Content starts

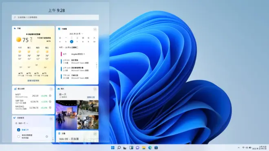Check off the To Do task circle
Viewport: 269px width, 151px height.
(x=18, y=136)
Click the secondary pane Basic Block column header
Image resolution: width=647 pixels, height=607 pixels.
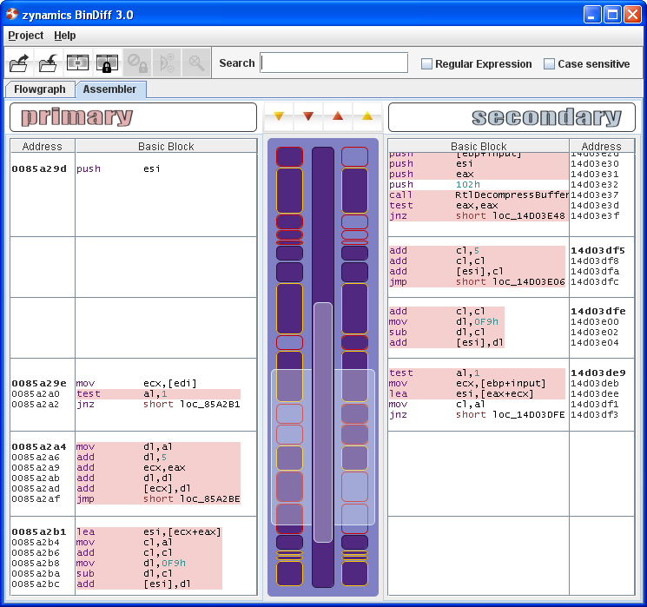[479, 147]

Content ends

### Your task
Reproduce, word for word, the lines from the one containing "Click the secondary" to the end of the material, both ends included. No picture is copied.

### Response to the task
Click the secondary pane Basic Block column header
Image resolution: width=647 pixels, height=607 pixels.
[479, 147]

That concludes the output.